WALSENBURG- Walsenburg has a new police chief.  Chief James Chamberlain was appointed  Nov. 11 by Interim City Administrator Donald Saling.  Chief Chamberlain has been interim himself since last March when the city laid off Larry Baldonado.

    Chief Chamberlain has been tasked with increasing the interaction with police departments in other municipalities.  The city will benefit from the associations in such areas as internet investigations, crime watch programs and undercover assistance.  He has also been asked to establish a “Crime Watch” program in the city.  The city council would like to see the program in Walsenburg.

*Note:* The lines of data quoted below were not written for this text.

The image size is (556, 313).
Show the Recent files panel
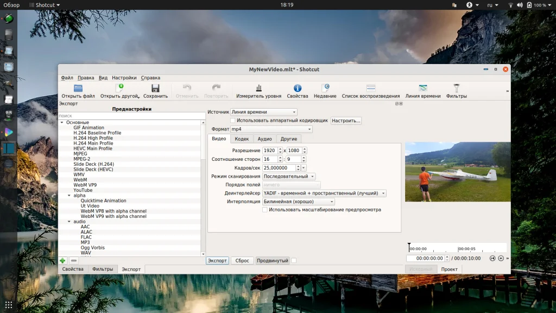coord(325,89)
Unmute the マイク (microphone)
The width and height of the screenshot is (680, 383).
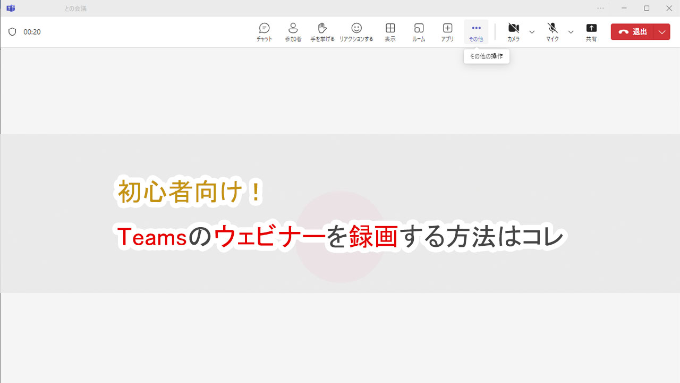(552, 31)
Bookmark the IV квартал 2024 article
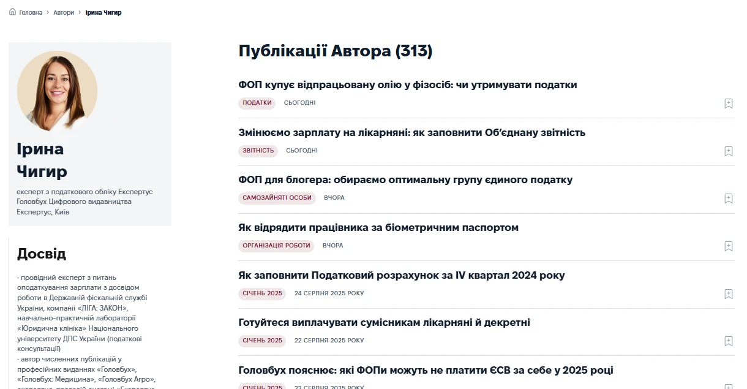The width and height of the screenshot is (747, 389). click(x=728, y=294)
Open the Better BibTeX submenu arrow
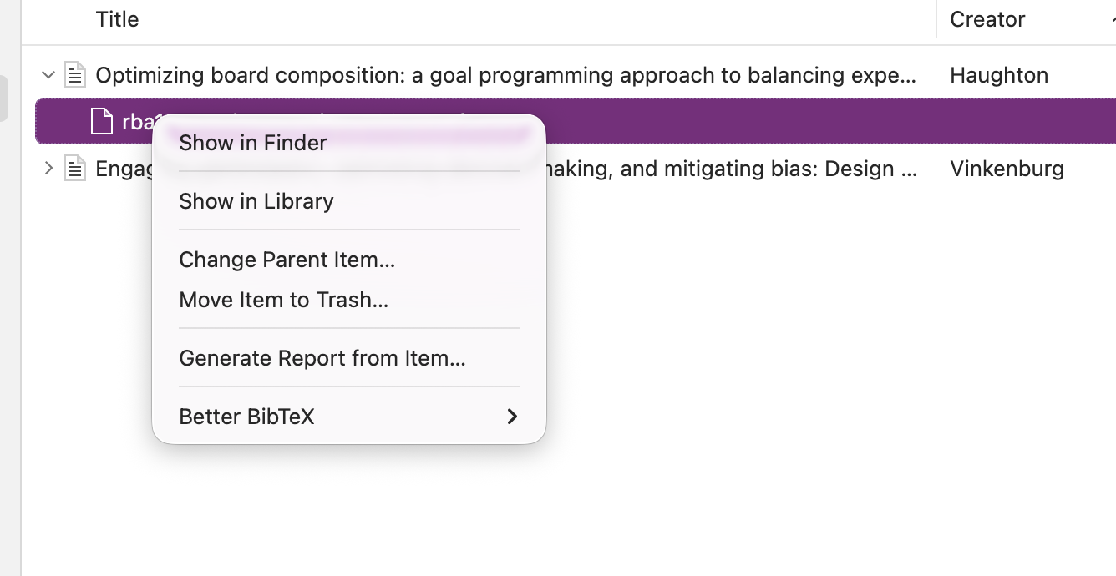The height and width of the screenshot is (576, 1116). 512,416
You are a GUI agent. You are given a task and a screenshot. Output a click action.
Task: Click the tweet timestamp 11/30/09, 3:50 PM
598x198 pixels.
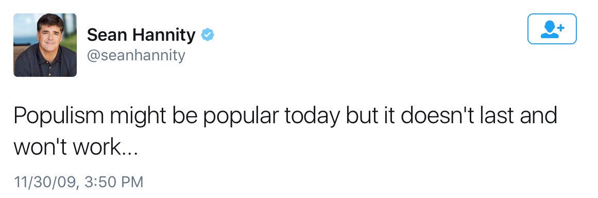coord(79,182)
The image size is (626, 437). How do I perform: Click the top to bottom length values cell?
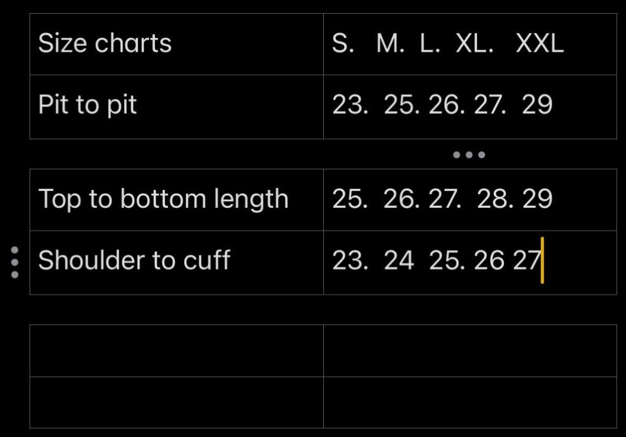point(470,199)
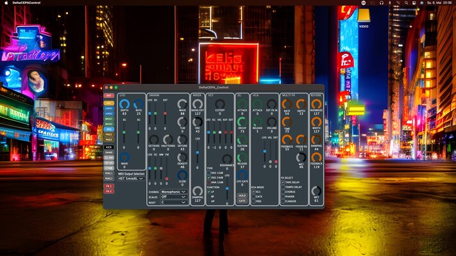Open the MIDI Output Selection dropdown

pos(131,179)
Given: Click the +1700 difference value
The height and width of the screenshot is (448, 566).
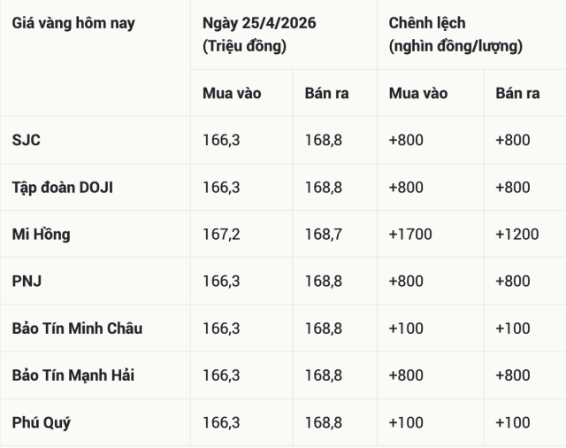Looking at the screenshot, I should tap(409, 235).
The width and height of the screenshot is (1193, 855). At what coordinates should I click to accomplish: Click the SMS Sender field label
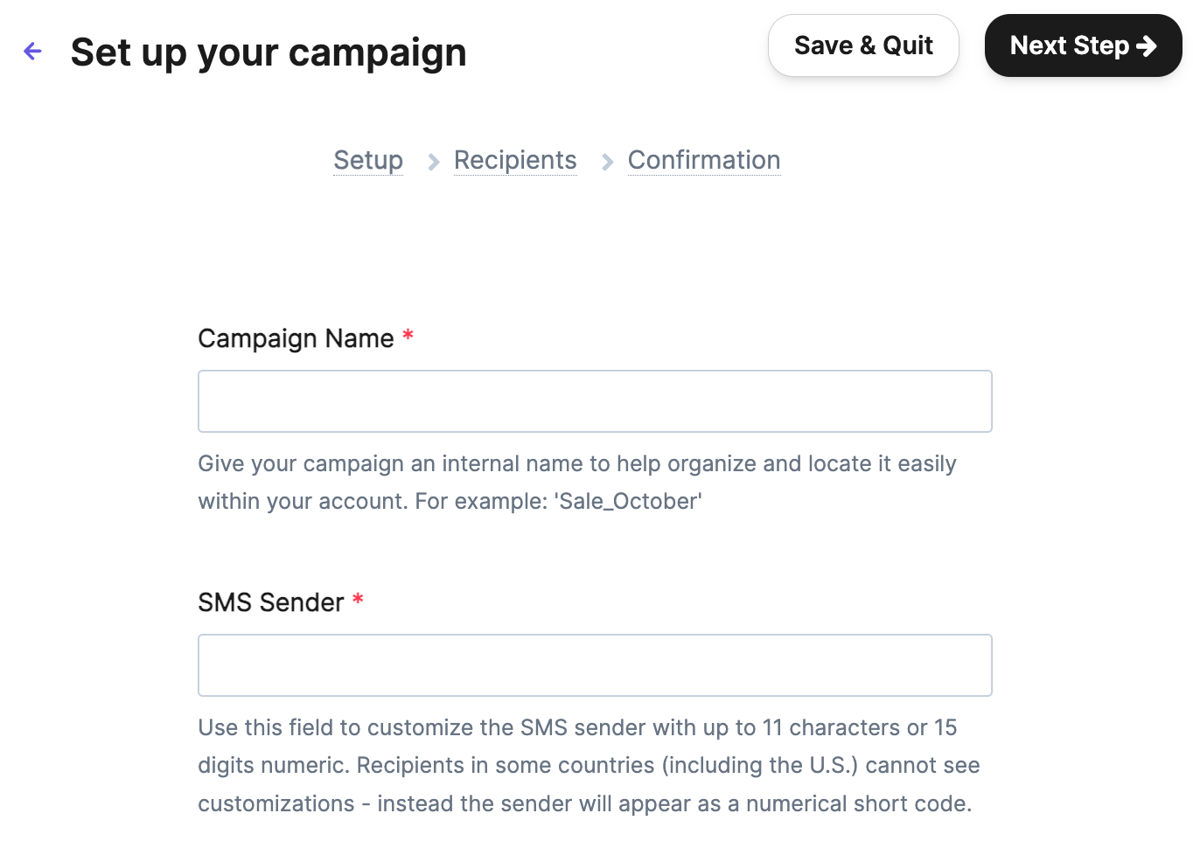(271, 602)
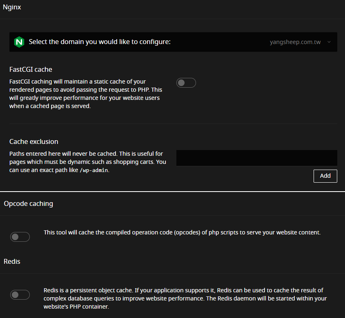Click the Redis section heading

coord(12,261)
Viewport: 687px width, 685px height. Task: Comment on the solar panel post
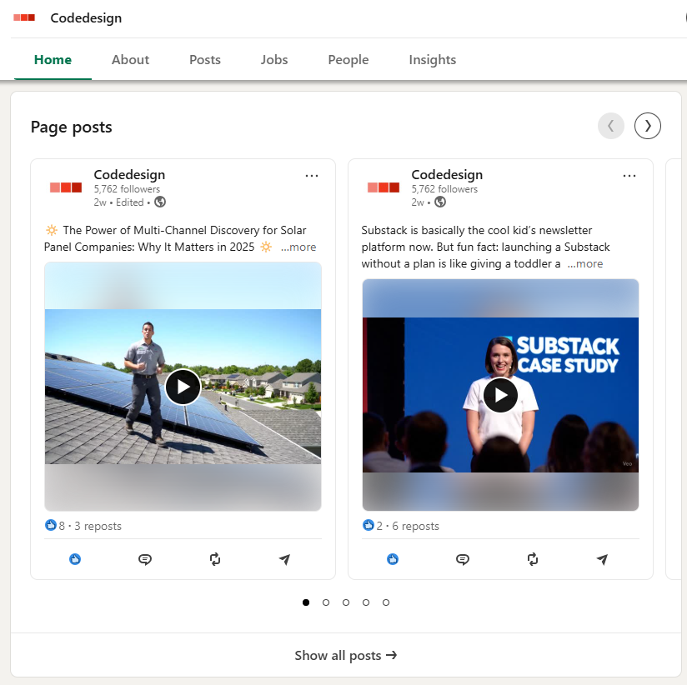pos(145,559)
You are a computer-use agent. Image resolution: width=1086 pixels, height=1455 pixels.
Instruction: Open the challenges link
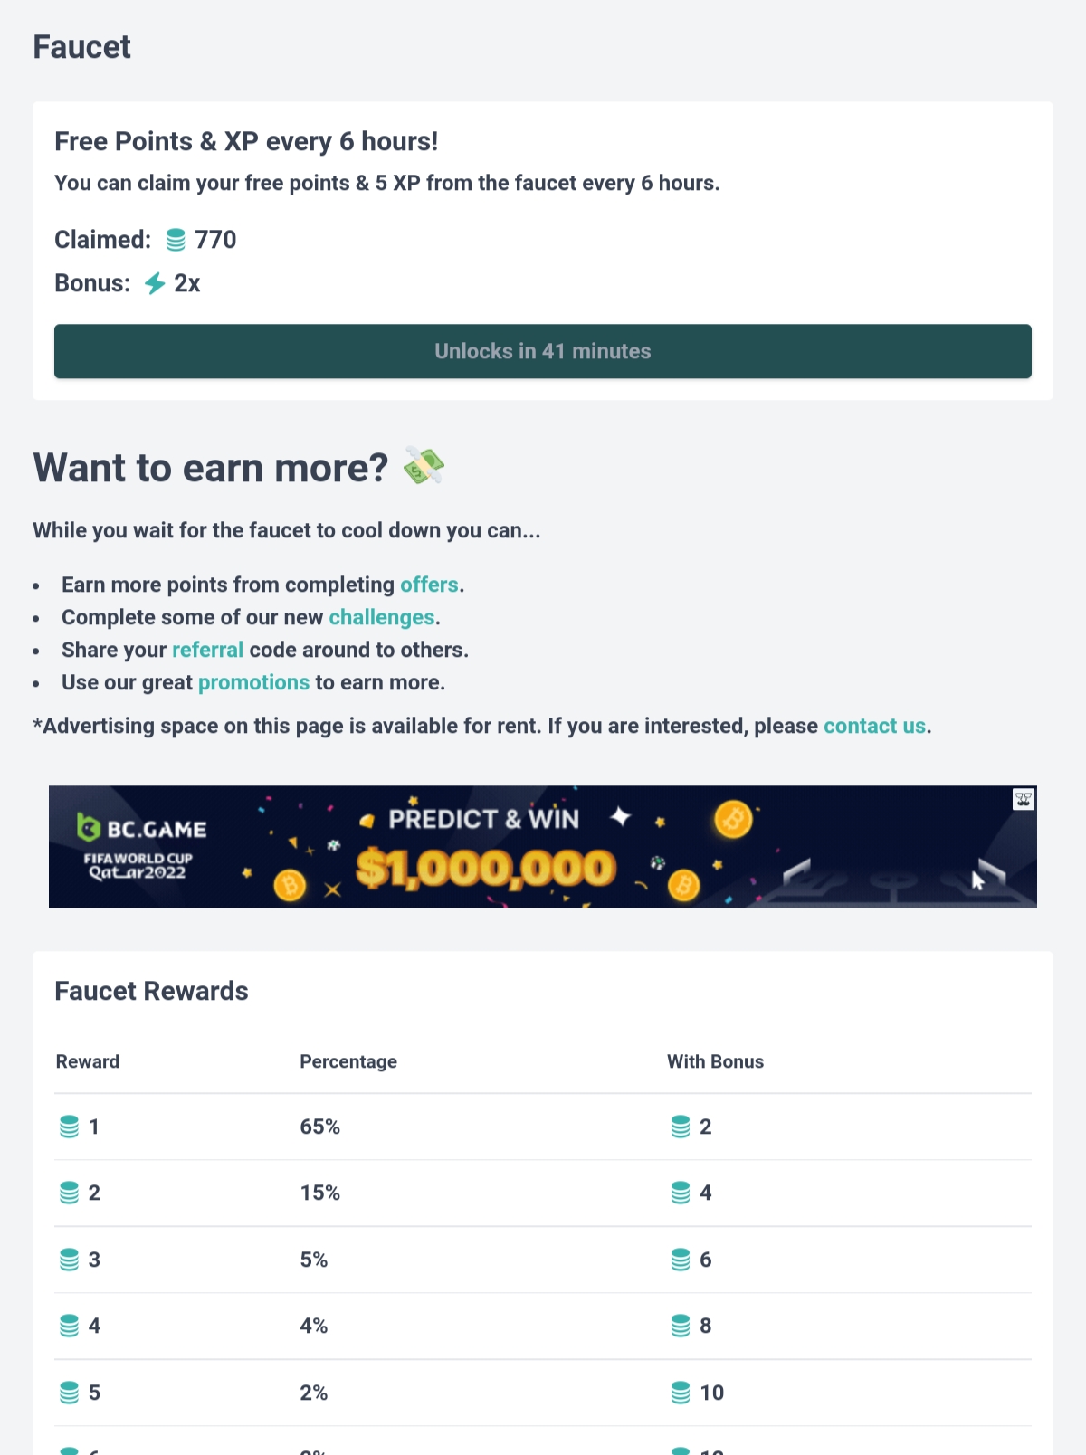click(x=382, y=617)
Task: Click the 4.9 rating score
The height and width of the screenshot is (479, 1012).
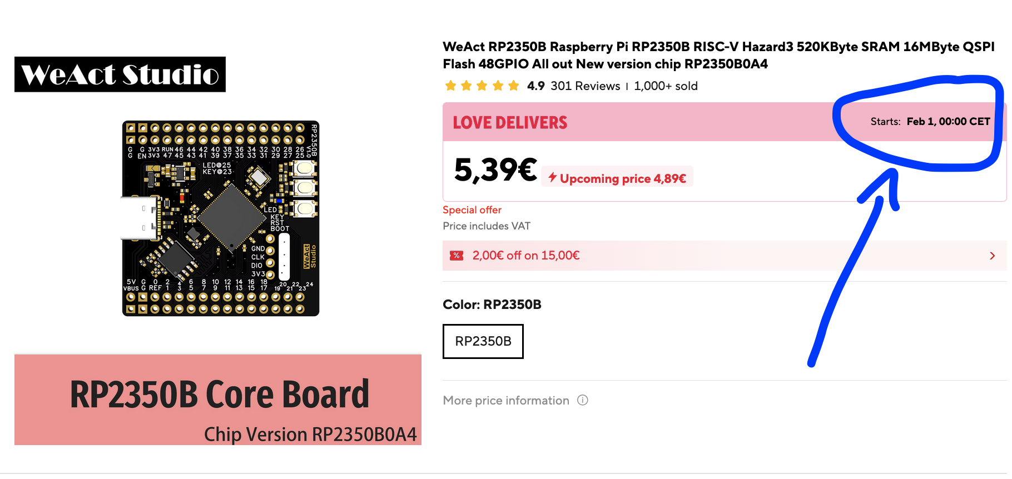Action: click(x=535, y=86)
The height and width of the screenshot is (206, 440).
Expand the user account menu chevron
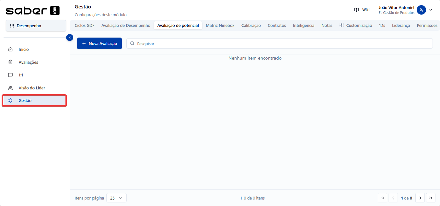[x=431, y=10]
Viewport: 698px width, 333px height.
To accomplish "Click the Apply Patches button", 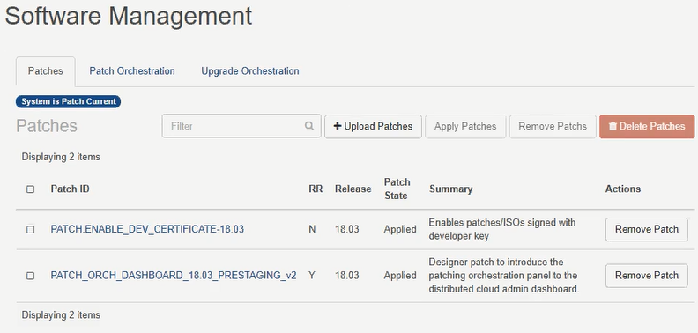I will (465, 127).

    The Martin Lake project was back on the agenda with the city council learning that the seepage at the dam may be due to a french drain that was installed by the contractor in order to ease pressures on the dam.  If the drain is indeed the cause of the seepage and the state’s dam engineer approves the fix, then the project will come to an end.  If it’s not approved, then the city will be responsible for repairs.

    The cost to repair the valve to the Martin Lake dam is at $905,000.  Revenues for the project are listed as $268,000 from an Energy Mineral Impact Grant, $602,400 from Contractor Funds and $34,600 from contractor in-kind work.

    An amendment to extend an Energy and Mineral Impact Assistance Program grant usage deadline from the end of 2010 to March 30, 2011 was approved by the city council.  The original grant was signed in August 2008 and was written for the purpose of purchasing materials to complete the Martin Lake valve project.  The council is requesting the extension because the project will be finished around March, and the grant could be closed out.  So far the city has requested $63,581 from the grant leaving a balance of $204,419 due to the city.

    A misunderstanding by the city council resulted in Dr. William Beverly and Paul Rivera being appointed to the city’s Planning and Zoning Committee last week, and then on Tuesday, Nov. 16, the council found out that the P and Z Committee has seven board members and all the seats are full.  City Attorney Dan Hyatt advised the council that nine members on the board would be better and recommended an amendment be added to the city ordinance that establishes the board.

    After a motion and second were made, council member Erin Jerant took issue with increasing the number of board members on the Planning and Zoning Committee saying “it would make the board unwieldy.”   With council member Silvana Lind absent, the vote to have an amendment drafted increasing the city’s Planning and Zoning Committee board from seven members to nine members, passed on an 8-0 vote.

    City council members voted to accept the renewal of the current health insurance program with Rocky Mountain Health Plans.  With health insurance premiums going up 7.9 percent in 2011, an employee paying for single coverage will see current premiums increase from $502 to about $542.  Family coverage will increase from about $1,332 to  $1435. The city will be paying for 75 percent of the costs with the city workers paying 25 percent.  About $19,000 will be added to the 2011 budget due to the increase in health insurance premiums.

    Despite the increase, other insurance providers bid higher, according to city staff.  Rocky Mountain Health Plans has been covering the city’s workers for several years and has them listed under a large business rating.  The city, for insurance purposes, is a small business.